## The exercise
Reproduce the data verbatim from its first line through the line containing "[x=710, y=548]", including that line.

## Records provided

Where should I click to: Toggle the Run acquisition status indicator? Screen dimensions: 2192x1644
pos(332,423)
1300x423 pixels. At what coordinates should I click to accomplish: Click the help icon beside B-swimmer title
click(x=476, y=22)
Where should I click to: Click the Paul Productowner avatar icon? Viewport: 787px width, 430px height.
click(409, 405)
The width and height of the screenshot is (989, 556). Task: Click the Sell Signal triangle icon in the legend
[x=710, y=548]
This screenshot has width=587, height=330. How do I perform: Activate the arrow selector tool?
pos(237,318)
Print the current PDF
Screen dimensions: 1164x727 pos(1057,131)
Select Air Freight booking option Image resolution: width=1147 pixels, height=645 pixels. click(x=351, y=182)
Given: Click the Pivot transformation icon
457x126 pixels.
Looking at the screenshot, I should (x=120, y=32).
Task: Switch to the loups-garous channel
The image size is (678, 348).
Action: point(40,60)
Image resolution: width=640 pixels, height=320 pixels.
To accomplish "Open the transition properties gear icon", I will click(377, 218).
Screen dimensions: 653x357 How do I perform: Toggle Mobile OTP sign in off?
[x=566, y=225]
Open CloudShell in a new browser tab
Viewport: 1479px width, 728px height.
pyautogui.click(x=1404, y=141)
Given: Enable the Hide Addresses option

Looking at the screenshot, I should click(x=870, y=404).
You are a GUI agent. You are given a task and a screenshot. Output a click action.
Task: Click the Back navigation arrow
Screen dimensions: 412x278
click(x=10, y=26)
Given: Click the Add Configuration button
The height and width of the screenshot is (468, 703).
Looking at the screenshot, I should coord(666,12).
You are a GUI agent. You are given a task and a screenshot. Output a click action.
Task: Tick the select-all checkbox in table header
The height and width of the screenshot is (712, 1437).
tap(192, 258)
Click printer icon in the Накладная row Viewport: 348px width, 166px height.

## The reply
Where should I click to: Toggle the Run acquisition status indicator? Screen dimensions: 2192x1644
pos(332,423)
1300x423 pixels. At what coordinates should I click to accomplish: Click the help icon beside B-swimmer title
click(x=476, y=22)
Where should I click to: Click the Paul Productowner avatar icon? Viewport: 787px width, 430px height.
click(409, 405)
The width and height of the screenshot is (989, 556). Task: Click the Sell Signal triangle icon in the legend
[x=710, y=548]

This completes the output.